> **Tarea a realizar**:
Responde estas preguntas sobre el texto acerca del cubismo:
1. ¿Qué fechas aproximadas se indican para Composición cubista?
2. ¿Con qué tres adjetivos describe Lebrero ese cubismo?
3. Según la última cita, ¿qué pesa más que la falta de creatividad o de personalidad estética y artística?

> **Texto de la página**:
Títulos como La Dama del abanico (ca. 1913-1916), Composición cubista (ca. 1916-1919) o Botella y copa de frutas sobre una mesa (ca. 1917-1918) demuestran que, en palabras de Lebrero, ‘su cubismo es heteróclito, diverso, ornamental. Las morfologíasque utiliza para conseguir formas sólidas sobre fondos indefinidos, combinar bloques geométricos intentando que cada color exprese reflejos concretos y variados de la luz en los distintos lugares de la superficie son muy particulares’. Y aunque podría discutirse además sobre sus influencias y referencias a otros artistas, ‘pesa más el afán de explorar y de retarse a sí misma en la práctica diversificada de los recursos del Cubismo que la falta de creatividad o de personalidad estética y artística’.

> **Sección de datos**:

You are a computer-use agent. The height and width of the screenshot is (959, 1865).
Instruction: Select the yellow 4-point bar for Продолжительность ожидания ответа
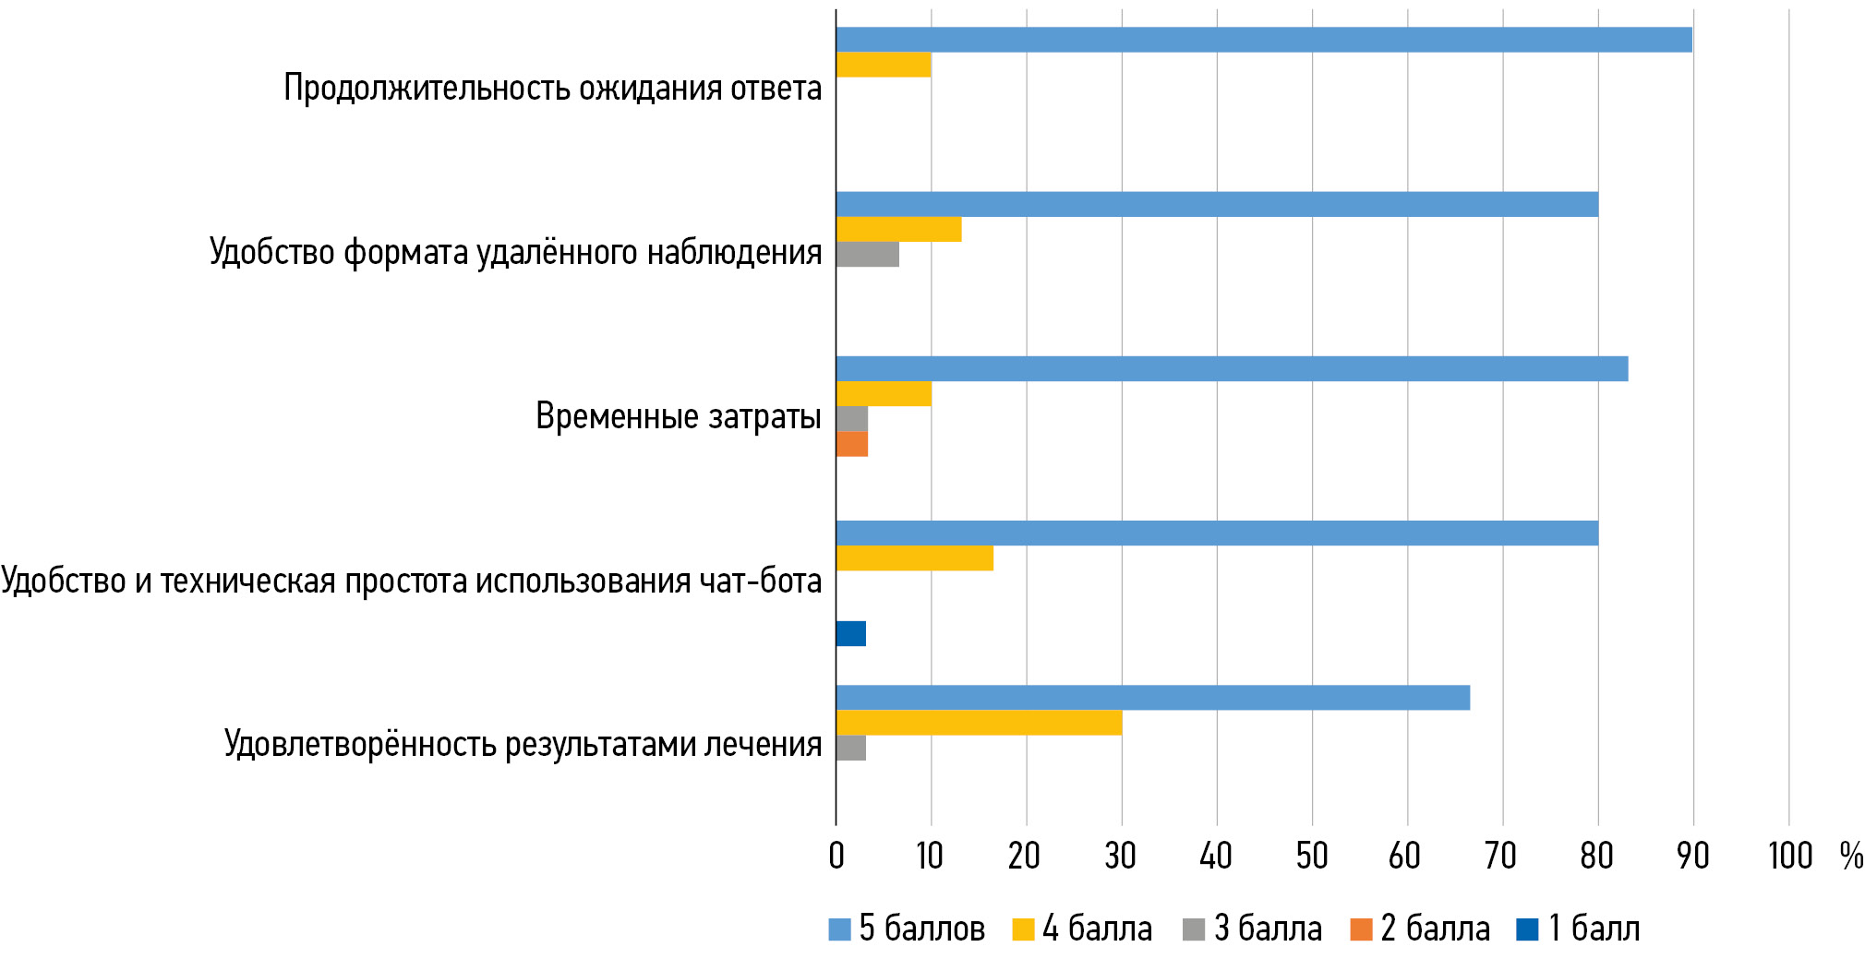[x=883, y=65]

> **Solución propuesta**:
1. Ca. 1916-1919.
2. Heteróclito, diverso y ornamental.
3. El afán de explorar y de retarse a sí misma en la práctica diversificada de los recursos del Cubismo.